WORK INSTRUCTIONS. Copy the records exactly, beginning at the line that contains "has height=812, width=1511." and stopping after the line that contains "(1078, 618).".

EXTRACTED MATERIAL.
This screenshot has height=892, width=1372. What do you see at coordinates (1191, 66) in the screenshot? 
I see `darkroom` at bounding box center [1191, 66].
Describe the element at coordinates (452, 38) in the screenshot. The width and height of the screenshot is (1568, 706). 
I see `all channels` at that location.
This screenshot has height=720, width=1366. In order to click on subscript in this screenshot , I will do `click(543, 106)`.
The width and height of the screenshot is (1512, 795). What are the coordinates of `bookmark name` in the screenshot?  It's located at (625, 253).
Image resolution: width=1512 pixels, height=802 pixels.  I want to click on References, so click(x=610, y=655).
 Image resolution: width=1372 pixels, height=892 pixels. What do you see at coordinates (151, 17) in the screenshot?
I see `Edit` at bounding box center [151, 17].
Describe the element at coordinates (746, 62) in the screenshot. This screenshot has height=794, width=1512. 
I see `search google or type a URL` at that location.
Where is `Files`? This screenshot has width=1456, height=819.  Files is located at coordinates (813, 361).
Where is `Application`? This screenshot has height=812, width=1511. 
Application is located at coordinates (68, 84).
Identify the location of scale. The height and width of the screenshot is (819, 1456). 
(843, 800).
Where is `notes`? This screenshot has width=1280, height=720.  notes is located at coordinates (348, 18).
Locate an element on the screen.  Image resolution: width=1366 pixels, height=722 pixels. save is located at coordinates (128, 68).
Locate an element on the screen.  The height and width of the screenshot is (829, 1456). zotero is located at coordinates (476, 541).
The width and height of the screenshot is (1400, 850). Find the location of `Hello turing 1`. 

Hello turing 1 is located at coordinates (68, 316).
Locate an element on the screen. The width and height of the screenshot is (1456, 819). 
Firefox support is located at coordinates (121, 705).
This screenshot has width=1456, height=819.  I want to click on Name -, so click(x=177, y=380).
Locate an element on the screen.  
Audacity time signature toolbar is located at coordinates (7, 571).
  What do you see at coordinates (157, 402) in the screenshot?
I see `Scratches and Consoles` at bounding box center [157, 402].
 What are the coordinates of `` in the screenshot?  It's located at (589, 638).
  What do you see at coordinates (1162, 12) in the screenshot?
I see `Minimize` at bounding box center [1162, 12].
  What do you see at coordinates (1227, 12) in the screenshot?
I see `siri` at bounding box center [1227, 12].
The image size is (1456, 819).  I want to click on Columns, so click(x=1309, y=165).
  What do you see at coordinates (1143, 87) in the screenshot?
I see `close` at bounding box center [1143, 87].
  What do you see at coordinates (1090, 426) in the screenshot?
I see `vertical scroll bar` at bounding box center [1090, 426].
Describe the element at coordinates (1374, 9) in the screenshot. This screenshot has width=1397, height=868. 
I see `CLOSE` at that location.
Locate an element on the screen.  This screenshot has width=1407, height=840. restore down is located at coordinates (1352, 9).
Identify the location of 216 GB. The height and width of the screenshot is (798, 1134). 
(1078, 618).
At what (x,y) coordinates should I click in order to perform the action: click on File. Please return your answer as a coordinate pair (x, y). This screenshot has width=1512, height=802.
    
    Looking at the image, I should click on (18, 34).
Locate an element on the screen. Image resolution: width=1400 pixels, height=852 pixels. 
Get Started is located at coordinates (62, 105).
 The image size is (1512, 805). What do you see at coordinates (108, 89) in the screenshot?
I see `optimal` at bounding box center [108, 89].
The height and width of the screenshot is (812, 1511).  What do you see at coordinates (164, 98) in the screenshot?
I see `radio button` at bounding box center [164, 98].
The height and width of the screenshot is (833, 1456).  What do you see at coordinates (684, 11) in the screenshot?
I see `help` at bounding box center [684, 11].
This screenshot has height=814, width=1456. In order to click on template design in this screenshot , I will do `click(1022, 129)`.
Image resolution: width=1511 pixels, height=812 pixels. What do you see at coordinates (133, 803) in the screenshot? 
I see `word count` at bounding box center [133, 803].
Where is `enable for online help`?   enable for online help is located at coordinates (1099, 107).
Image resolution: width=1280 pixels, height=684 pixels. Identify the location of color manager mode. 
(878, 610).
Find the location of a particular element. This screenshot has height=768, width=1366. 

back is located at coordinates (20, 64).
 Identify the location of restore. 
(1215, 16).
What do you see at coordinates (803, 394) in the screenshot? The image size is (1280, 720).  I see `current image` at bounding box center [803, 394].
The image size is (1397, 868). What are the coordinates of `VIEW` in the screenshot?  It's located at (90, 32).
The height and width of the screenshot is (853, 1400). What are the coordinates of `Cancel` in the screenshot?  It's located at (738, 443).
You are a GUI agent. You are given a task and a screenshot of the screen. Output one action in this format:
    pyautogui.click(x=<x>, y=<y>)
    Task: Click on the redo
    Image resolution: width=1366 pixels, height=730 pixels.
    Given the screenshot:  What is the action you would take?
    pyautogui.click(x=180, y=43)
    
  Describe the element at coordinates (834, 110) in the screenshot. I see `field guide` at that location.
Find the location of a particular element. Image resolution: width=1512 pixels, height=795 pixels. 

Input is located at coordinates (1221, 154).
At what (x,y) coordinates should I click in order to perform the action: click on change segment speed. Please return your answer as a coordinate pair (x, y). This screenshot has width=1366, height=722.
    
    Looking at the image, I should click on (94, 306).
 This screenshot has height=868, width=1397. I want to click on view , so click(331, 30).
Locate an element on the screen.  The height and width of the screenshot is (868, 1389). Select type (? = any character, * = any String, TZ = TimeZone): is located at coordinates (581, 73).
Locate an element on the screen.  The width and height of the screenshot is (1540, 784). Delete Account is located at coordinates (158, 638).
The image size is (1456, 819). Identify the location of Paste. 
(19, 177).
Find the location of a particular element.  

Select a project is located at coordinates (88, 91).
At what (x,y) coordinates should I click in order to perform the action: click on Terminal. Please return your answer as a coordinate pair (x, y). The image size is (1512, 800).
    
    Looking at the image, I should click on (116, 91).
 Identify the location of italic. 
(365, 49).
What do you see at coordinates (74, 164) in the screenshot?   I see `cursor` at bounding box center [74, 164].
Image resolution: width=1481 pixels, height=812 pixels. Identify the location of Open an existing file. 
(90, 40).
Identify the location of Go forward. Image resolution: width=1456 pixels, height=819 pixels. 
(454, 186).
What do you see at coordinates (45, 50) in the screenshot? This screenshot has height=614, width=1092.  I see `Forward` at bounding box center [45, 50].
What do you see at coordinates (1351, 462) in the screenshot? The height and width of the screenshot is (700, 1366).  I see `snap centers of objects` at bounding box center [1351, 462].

WRITTEN REPLY.
Where is `Application`? This screenshot has height=812, width=1511. 
Application is located at coordinates (68, 84).
Identify the location of scale. The height and width of the screenshot is (819, 1456). 
(843, 800).
Where is `notes`? This screenshot has width=1280, height=720.  notes is located at coordinates (348, 18).
Locate an element on the screen.  Image resolution: width=1366 pixels, height=722 pixels. save is located at coordinates (128, 68).
Locate an element on the screen.  The height and width of the screenshot is (829, 1456). zotero is located at coordinates (476, 541).
The width and height of the screenshot is (1400, 850). Find the location of `Hello turing 1`. 

Hello turing 1 is located at coordinates (68, 316).
Locate an element on the screen. The width and height of the screenshot is (1456, 819). 
Firefox support is located at coordinates (121, 705).
This screenshot has width=1456, height=819.  I want to click on Name -, so click(x=177, y=380).
Locate an element on the screen.  
Audacity time signature toolbar is located at coordinates (7, 571).
  What do you see at coordinates (157, 402) in the screenshot?
I see `Scratches and Consoles` at bounding box center [157, 402].
 What are the coordinates of `` in the screenshot?  It's located at (589, 638).
  What do you see at coordinates (1162, 12) in the screenshot?
I see `Minimize` at bounding box center [1162, 12].
  What do you see at coordinates (1227, 12) in the screenshot?
I see `siri` at bounding box center [1227, 12].
The image size is (1456, 819).  I want to click on Columns, so click(x=1309, y=165).
  What do you see at coordinates (1143, 87) in the screenshot?
I see `close` at bounding box center [1143, 87].
  What do you see at coordinates (1090, 426) in the screenshot?
I see `vertical scroll bar` at bounding box center [1090, 426].
Describe the element at coordinates (1374, 9) in the screenshot. This screenshot has width=1397, height=868. 
I see `CLOSE` at that location.
Locate an element on the screen.  This screenshot has width=1407, height=840. restore down is located at coordinates (1352, 9).
Identify the location of 216 GB. The height and width of the screenshot is (798, 1134). 
(1078, 618).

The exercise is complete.